Your files never leave your device. All processing happens in your browser.
How to Resize an Image
- Add your image. Drag a file onto the box above or click to browse. It loads instantly from your device — nothing is uploaded.
- Set the new size. Type a width or height in pixels. With Lock aspect ratio enabled (the default), the other dimension adjusts automatically so the image never looks stretched.
- Or scale by percent. Prefer a relative size? Enter a percentage or tap the 25%, 50% or 75% presets to shrink the image proportionally.

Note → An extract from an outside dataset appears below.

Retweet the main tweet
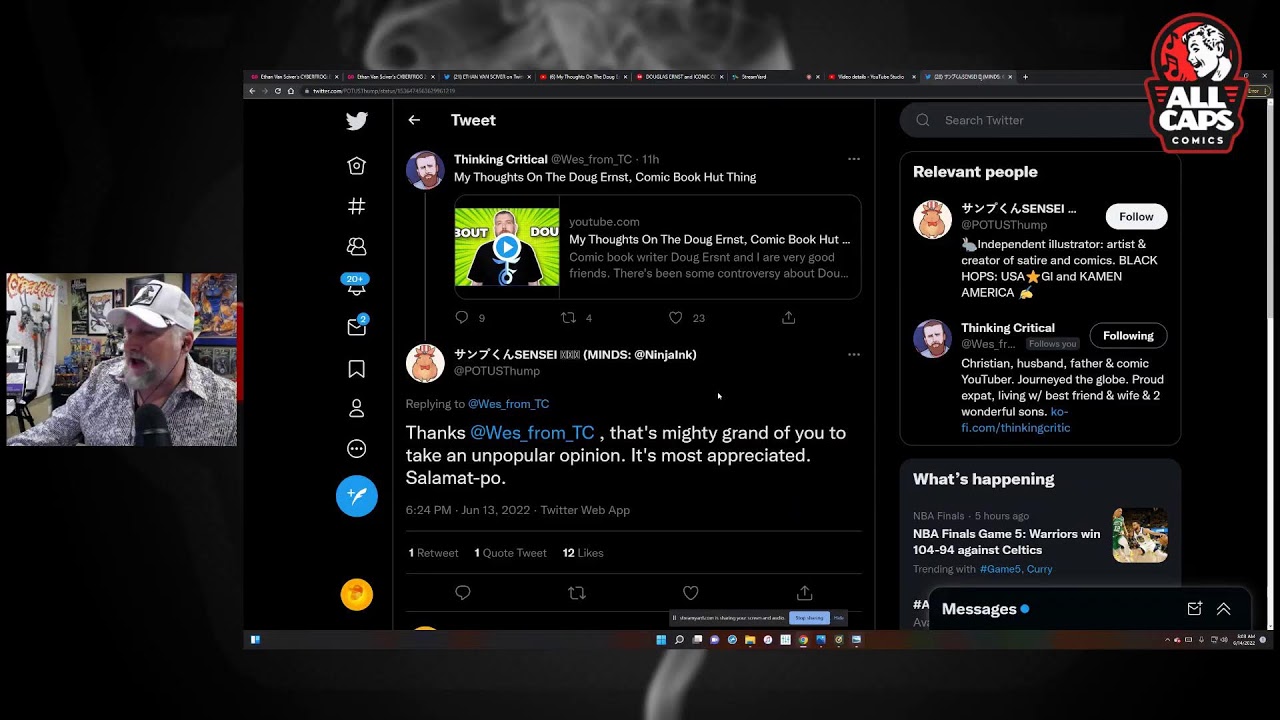 pyautogui.click(x=576, y=593)
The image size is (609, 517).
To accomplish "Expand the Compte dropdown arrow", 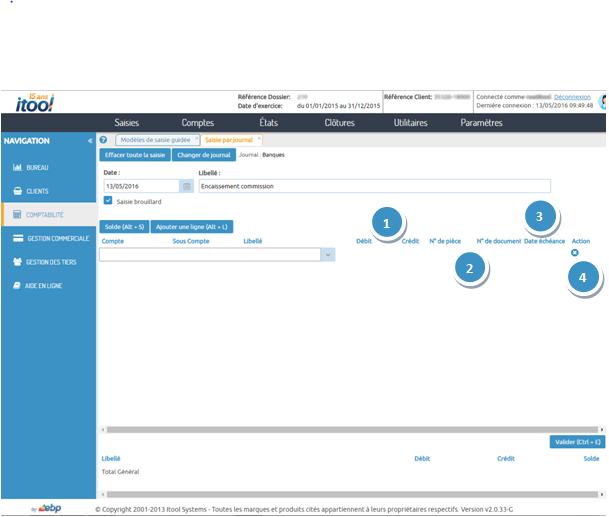I will click(328, 255).
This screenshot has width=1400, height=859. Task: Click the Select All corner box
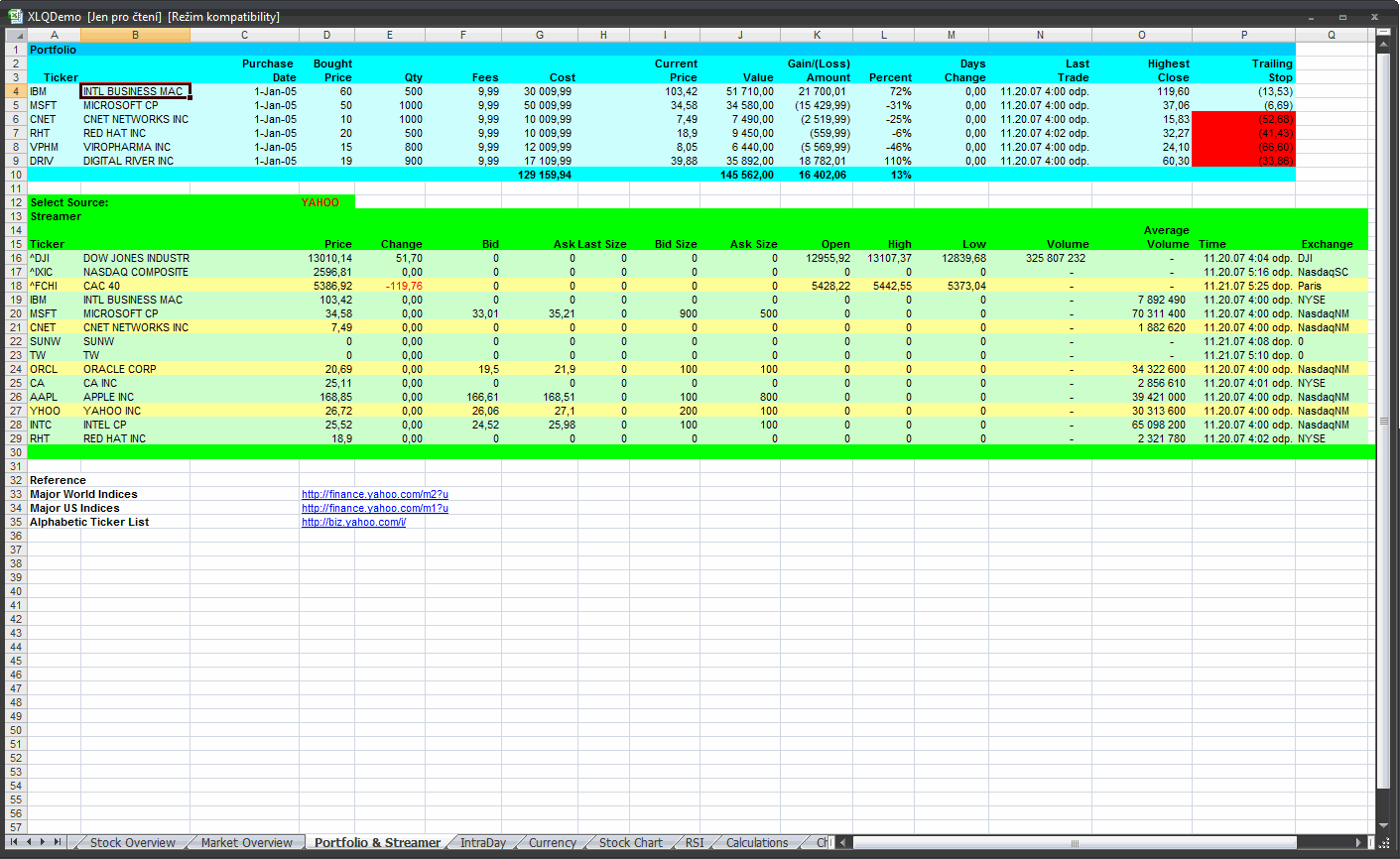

- Choose the output. Pick JPG, PNG or WebP. For JPG and WebP, drag the quality slider to balance sharpness against file size — the estimated size updates live.
- Download. Check the preview, then click Download to save the resized image with a descriptive name like
photo-resized-800x600.jpg.
Supported Formats & Limits
- Input: JPG/JPEG, PNG, WebP and GIF. Animated GIFs are flattened to their first still frame.
- Output: JPG, PNG or WebP. PNG preserves transparency; JPG fills transparent areas with white; WebP is typically the smallest at a comparable quality.
- Quality: the 0–100 slider applies to JPG and WebP. PNG is lossless, so it ignores the slider.
- Size: no upload limit because processing is local. Files over 50 MB show a warning; very large images depend on your device’s available memory.
- Orientation: EXIF rotation from phone cameras is corrected automatically, so portraits don’t come out sideways.
Frequently Asked Questions
Are my images uploaded to a server?
No. Every image you open is processed entirely inside your browser using the Canvas API. Your files are never sent anywhere — you can open your browser’s Network panel and watch: no upload request is made. This also means the tool keeps working even if you go offline after the page loads.
Will resizing reduce image quality?
Making an image smaller is generally clean and barely noticeable. Making an image larger than its original size cannot add detail, so it will look softer. For JPG and WebP you also control a quality slider: higher keeps more detail at a larger file size, lower saves space at the cost of sharpness.
Which formats can I use?
You can open JPG, PNG, WebP and GIF images, and export to JPG, PNG or WebP. PNG keeps transparency; JPG does not (transparent areas become white); WebP usually gives the smallest file at a given quality.
What happens to animated GIFs?
A GIF opens fine, but it is flattened to a single still frame because the Canvas API works one frame at a time. If you need to keep the animation, resizing a GIF is not the right tool.
Is there a file size limit?
There is no server limit because nothing is uploaded. The only practical limit is your device’s memory. Files above 50 MB trigger a warning, and very large images may be slow on phones or low-memory machines.